**ABOUT THIS TASK**
The material below is to be copied exactly from the line with "Where should I" up to and including the line with "This screenshot has height=291, width=630.", with nothing else kept and no pictures.
*** MATERIAL TO PROCESS Section Begins ***
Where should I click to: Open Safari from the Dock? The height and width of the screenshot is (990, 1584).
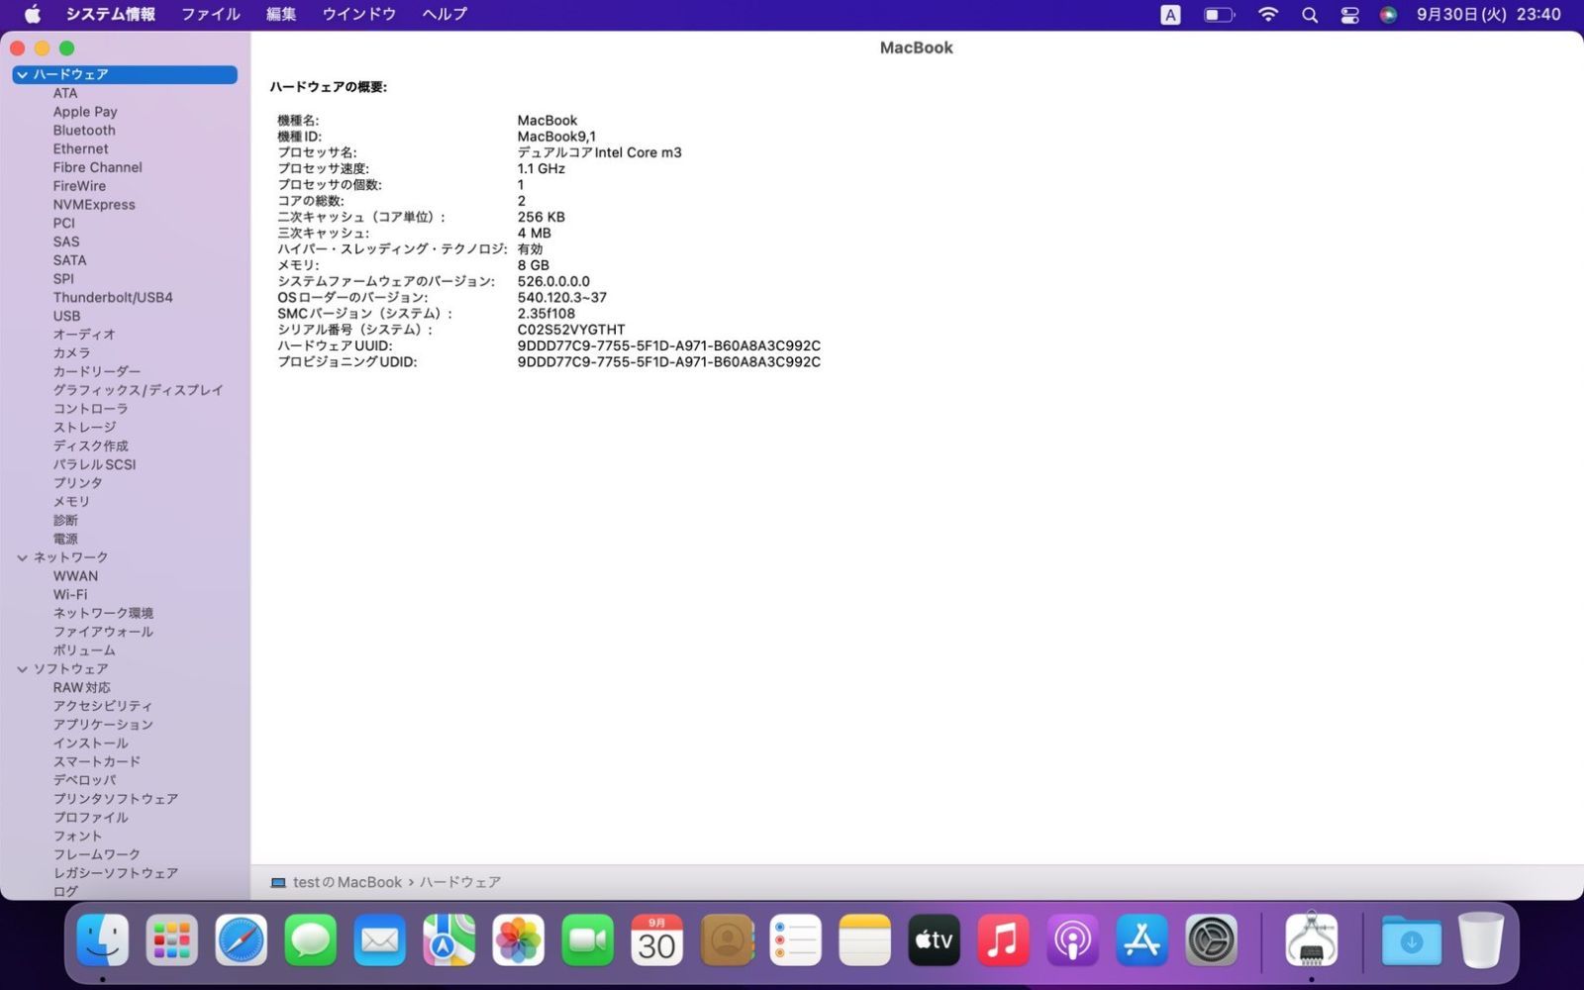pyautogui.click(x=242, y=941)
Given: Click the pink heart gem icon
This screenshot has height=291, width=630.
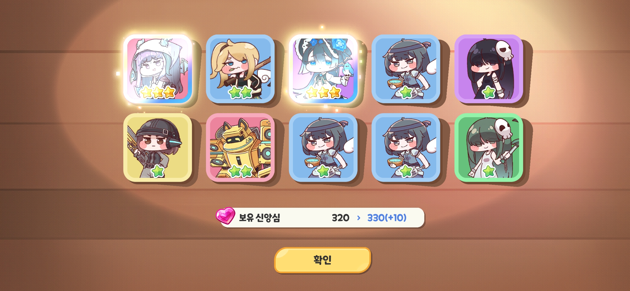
*** MATERIAL TO PROCESS Section Ends ***
*** MATERIAL TO PROCESS Section Begins ***
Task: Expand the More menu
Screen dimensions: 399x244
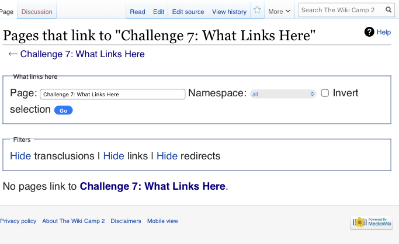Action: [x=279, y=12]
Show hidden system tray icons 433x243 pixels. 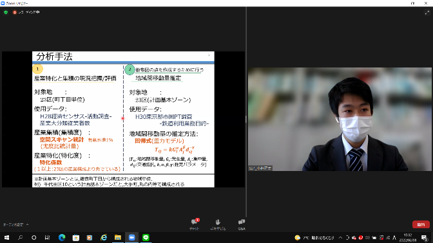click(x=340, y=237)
*** MATERIAL TO PROCESS Section Ends ***
**TASK RESPONSE**
Where should I click to: Open Safari from the Dock? The height and width of the screenshot is (990, 1584).
pyautogui.click(x=242, y=941)
Given: Click the pink heart gem icon
This screenshot has height=291, width=630.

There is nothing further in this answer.